EXERCISES TO COMPLETE:
(a) In the Prague housing article, substitute "apartments" for "flats" and reproduce the passage between "Demand is breaking" and "10,000 are needed.", inclusive.
(b) Answer these questions using the Prague housing article:
(i) How many new flats are currently available on the Prague market?
(ii) How many flats were sold in the metropolis in the first three quarters?
(iii) Since when has the Czech National Bank been reintroducing mortgage limits?
(c) Extend the article on Prague's housing market with a further paragraph, beginning after its final sentence.

ARTICLE:

<<<<

Demand is breaking records, while supply is at an all-time low. “Currently, there are only 2,750 new flats available on the Prague market, which is 52 percent fewer year-on-year and the thinnest stock in modern history. The critical shortage of new flats is the main cause of the worst housing affordability in Prague so far,” Kunovský said.

So far this year, a record 5,952 flats have been given permits, which is the most since 2007. However, the average of the last 10 years was fewer than 3,000 flats per year, while at least 10,000 are needed.

On the other hand, interest in real estate is at a record high, according to the CG Index. In the first three quarters, 6,100 flats were sold in the metropolis, 300 more than in the whole of 2020. For the first time, over 7,000 new flats a year will be sold in Prague.

“The fact that people are trying to get a mortgage on even more favorable terms also plays a role. The Czech National Bank is sharply raising interest rates and, since April 2022, has been reintroducing mortgage limits. This will make housing even more inaccessible for some people,” Kunovský said.

>>>>

PROVIDED INFORMATION:

<<<<

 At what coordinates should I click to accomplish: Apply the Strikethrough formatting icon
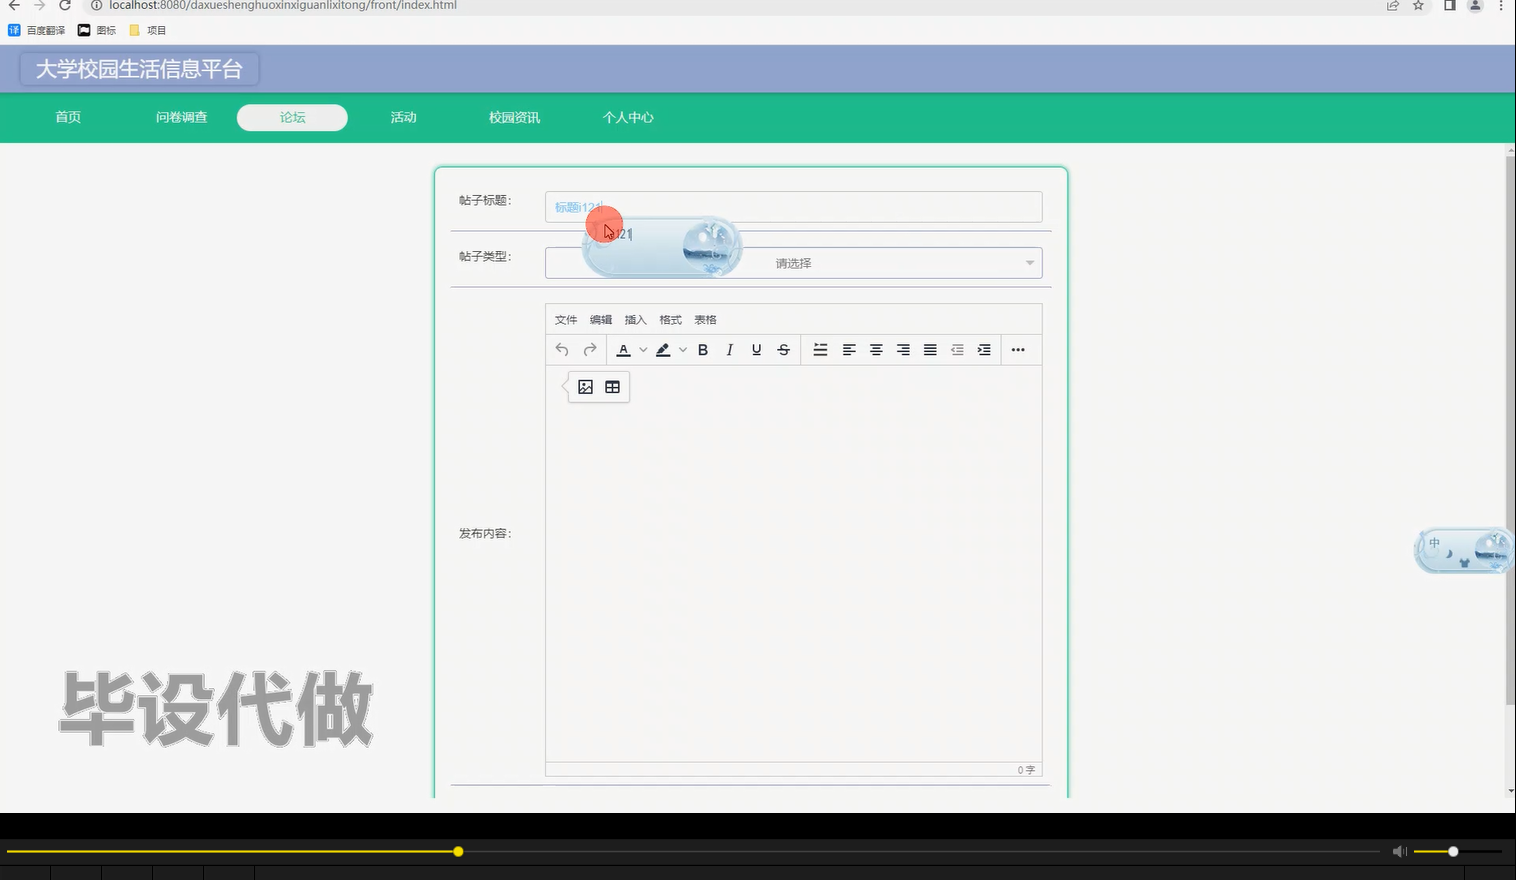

>>>>
<<<<

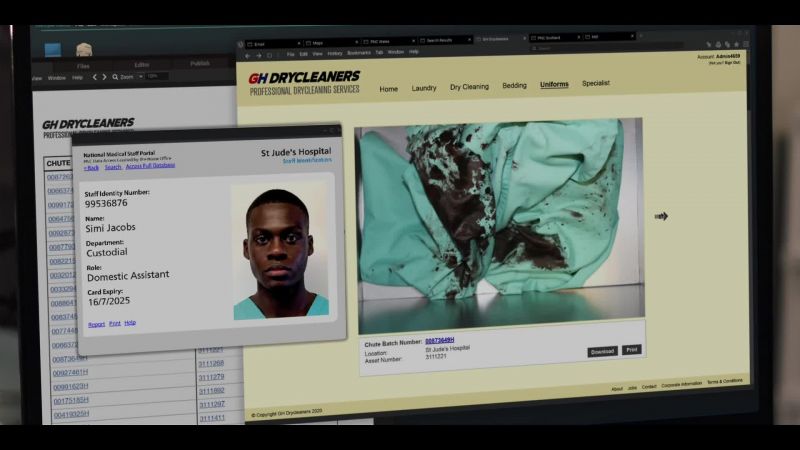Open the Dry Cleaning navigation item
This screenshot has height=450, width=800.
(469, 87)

>>>>

OUTPUTS:
(a)
Demand is breaking records, while supply is at an all-time low. “Currently, there are only 2,750 new apartments available on the Prague market, which is 52 percent fewer year-on-year and the thinnest stock in modern history. The critical shortage of new apartments is the main cause of the worst housing affordability in Prague so far,” Kunovský said.

So far this year, a record 5,952 apartments have been given permits, which is the most since 2007. However, the average of the last 10 years was fewer than 3,000 apartments per year, while at least 10,000 are needed.

(b)
(i) 2,750
(ii) 6,100
(iii) Since April 2022

(c)
In 2022, the Central Group said it expects the supply of new flats to grow slightly, but will still not be able to meet demand. Prices will continue to rise, but more moderately at be around 5 to 10 percent per year.

“We expect that at least in the first half of next year, the construction industry will continue to be significantly affected by rising prices of work and materials,” Kunovský said.

Kunovský echoed what many developers have been saying for years: the red tape involved in creating new housing is too complicated and the permitting process takes too long.

“It is necessary to support new construction and achieve a sufficient supply of new apartments while maintaining market conditions with competition from development companies and mortgage banks,” he says.

He added that there were many positive measures to speed up and simplify permits in the new building code, but some further changes that would distribute more money to municipalities would make it even more effective.

Some 129,440 new flats are planned for Prague. However, fewer than 50,000 have entered any stage of the approval process. More than half of the flats in preparation are in Prague 9, 5, and 4, where there are a large number of brownfields.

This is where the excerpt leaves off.